TEXT ZUR DURCHSICHT:
In vielen Klöstern besorgte der Sakristan die Uhr. In den „Gebräuchen” von Hirschau (10. und 11. Jahrhundert) wird von ihm berichtet:[23] „Er besorgt und richtet die Uhr sorgfältig; weil es aber vorkommen kann, daß diese unrichtig geht (Wasseruhr), so soll er die Zeit abschätzen an der Kerze (in cereo) oder nach dem Lauf der Sterne oder des Mondes, damit er die Brüder zur bestimmten Zeit wecken könne. Es läute aber niemand mit der Schelle zur Mette, als nur er.” Fast genau mit denselben Worten wird das Amt des Sakristan geschildert in dem sog. Ordo Cluniacensis (Cluny), von einem Mönch Bernard im 11. Jahrhundert verfaßt (Herrgott: Ordo Clun. c. 51).

IHRE AUFGABEN:
A) Beantworten Sie anhand des Textes über die Klosteruhr kurz:
(i) Wer darf laut den „Gebräuchen” von Hirschau mit der Schelle zur Mette läuten?
(ii) Von wem wurde der Ordo Cluniacensis verfasst?
(iii) In welchem Jahrhundert entstand der Ordo Cluniacensis?
B) Nennen Sie alle Hilfsmittel, an denen der Sakristan laut dem Text über die Klosteruhr die Zeit abschätzen soll, wenn die Uhr unrichtig geht.
C) Nehmen Sie den Text über die Klosteruhr nach seinem letzten Satz wieder auf und führen Sie ihn weiter.
Die nachstehenden Datensätze stehen in keinem Zusammenhang mit dem Text über die Klosteruhr.

GEGEBENE DATENSÄTZE:

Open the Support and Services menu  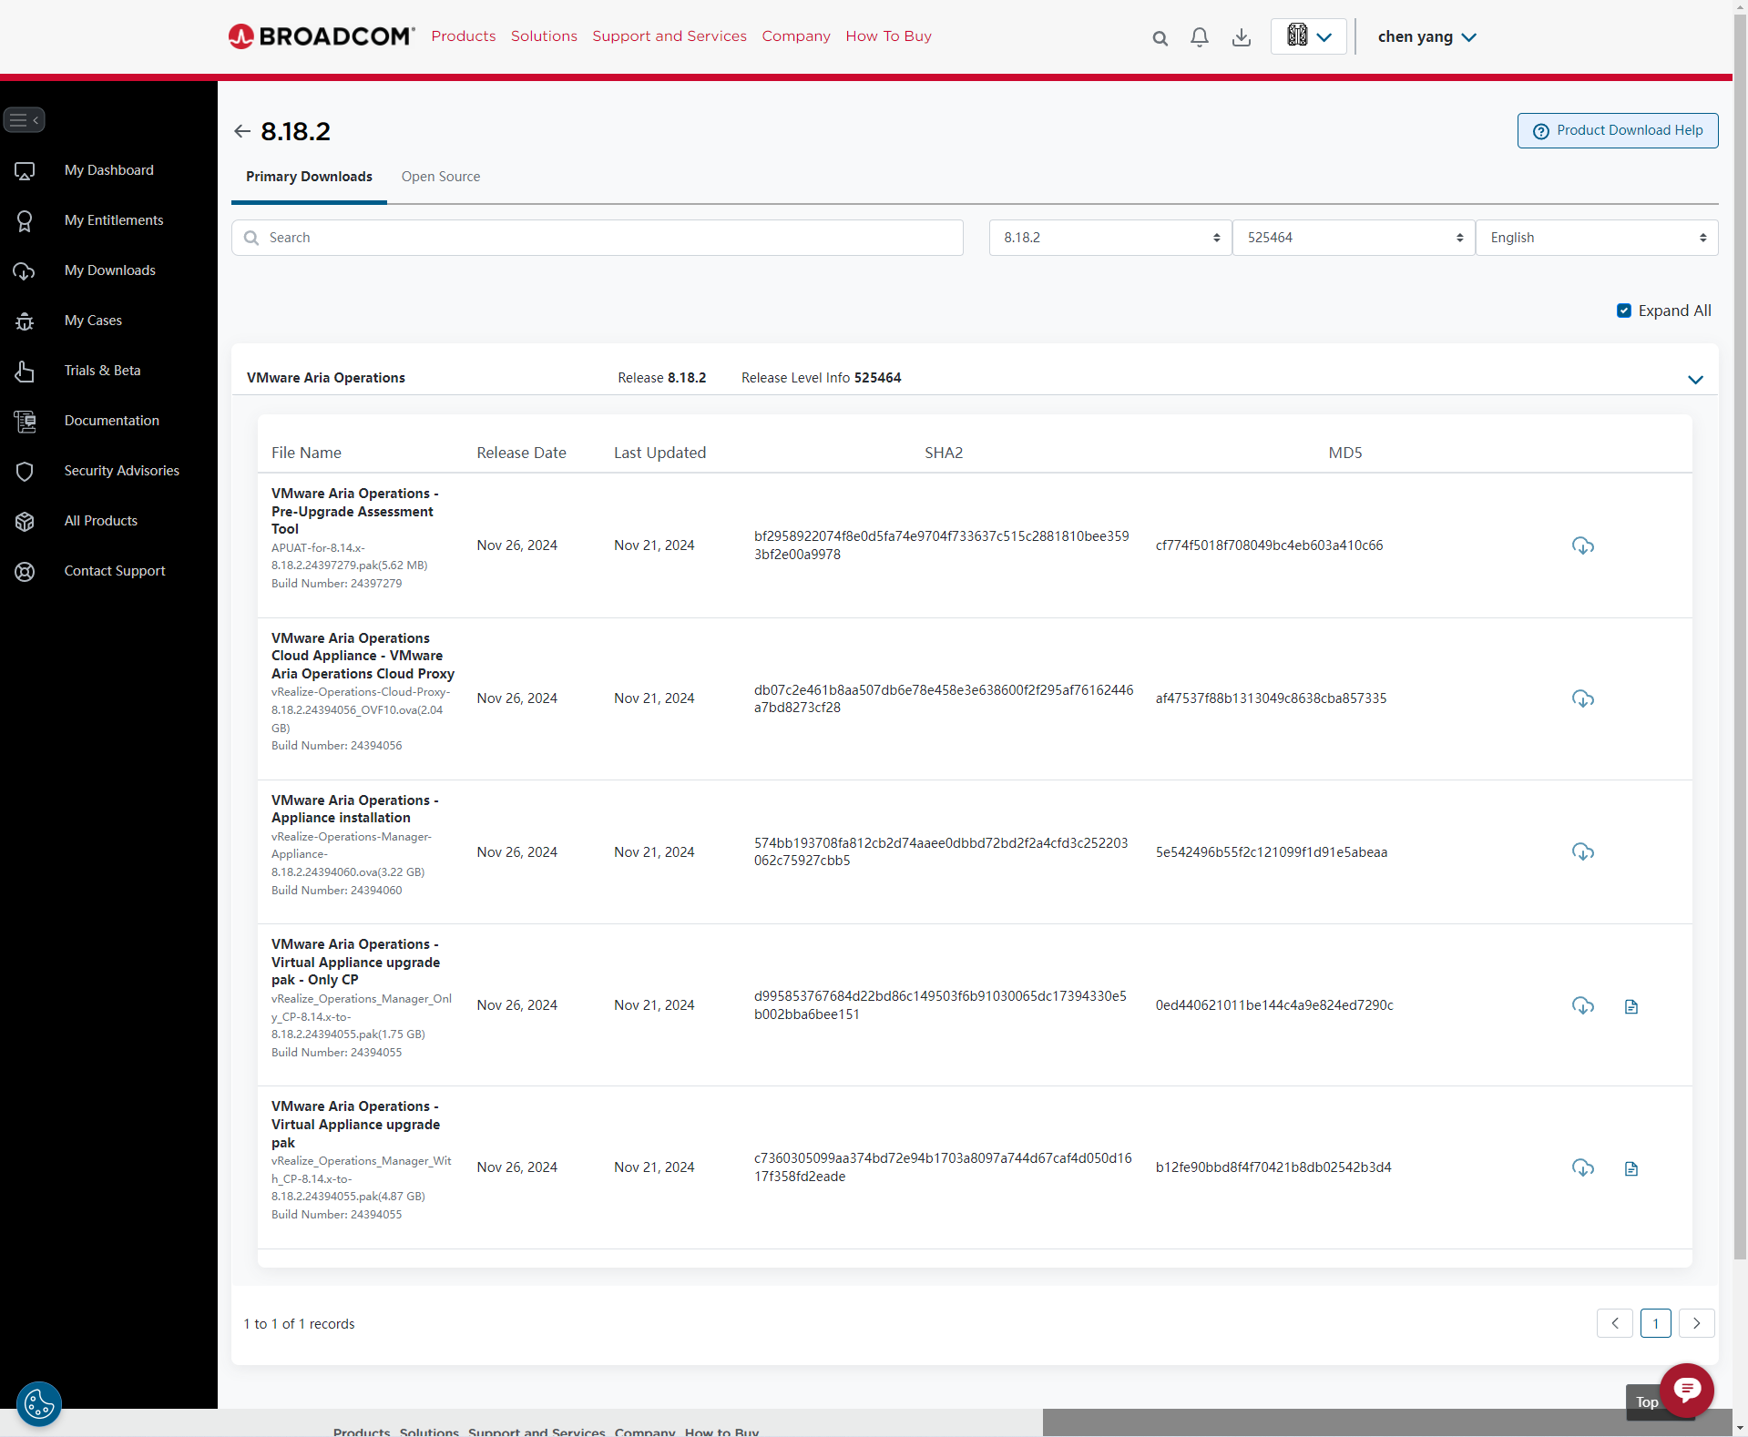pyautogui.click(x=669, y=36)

==

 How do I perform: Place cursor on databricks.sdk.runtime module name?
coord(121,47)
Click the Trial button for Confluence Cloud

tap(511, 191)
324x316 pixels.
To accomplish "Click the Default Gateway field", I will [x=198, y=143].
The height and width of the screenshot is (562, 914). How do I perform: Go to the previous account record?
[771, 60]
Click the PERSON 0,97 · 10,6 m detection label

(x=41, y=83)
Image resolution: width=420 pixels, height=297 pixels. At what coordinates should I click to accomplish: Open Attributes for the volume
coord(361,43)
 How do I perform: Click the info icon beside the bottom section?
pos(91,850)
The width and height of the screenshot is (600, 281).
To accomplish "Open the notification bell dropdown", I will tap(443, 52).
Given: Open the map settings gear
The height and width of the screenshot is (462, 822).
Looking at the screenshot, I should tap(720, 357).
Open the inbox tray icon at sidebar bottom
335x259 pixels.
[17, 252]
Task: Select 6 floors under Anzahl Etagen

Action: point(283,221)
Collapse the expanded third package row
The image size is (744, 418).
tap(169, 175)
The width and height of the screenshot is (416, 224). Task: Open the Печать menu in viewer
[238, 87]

ÜBERSICHT DER LÖSUNGEN:
A)
(i) Nur der Sakristan.
(ii) Von einem Mönch Bernard.
(iii) Im 11. Jahrhundert.

B)
die Kerze
der Lauf der Sterne
der Lauf des Mondes

C)
Erwähnt sei hier noch ein anderer interessanter Zeitmesser, die Oeluhr, welche Speckhart (Geschichte der Zeitmeßkunst, Bautzen, Verlag von E. Hübner, S. 175 u. ff.) folgendermaßen beschreibt: „Die Oeluhr besteht eigentlich nur aus einer Lampe, deren Glasbehälter unten eine kleine Abflußöffnung besitzt, durch die das Brennöl von einem Dochte angesaugt wird. Das Gestell der Lampe ist aus Zinn gearbeitet, ebenso die am Oelbehälter angebrachte Stunden-Skala. Letztere trägt die Stunden von abends VI bis morgens VIII Uhr. Die Stärke des Dochtes war so gewählt, daß das Oel in der Lampe von der Flamme in 14 Stunden aufgezehrt wurde. Füllte man abends VI Uhr den Oelbehälter bis zum obersten Teilstrich und brannte die Lampe an, so hatte man während der ganzen Nacht nicht nur Beleuchtung, sondern annähernd auch die Zeit, welche durch die Spiegelfläche des langsam sinkenden Oeles angezeigt wird.
Fig. 4.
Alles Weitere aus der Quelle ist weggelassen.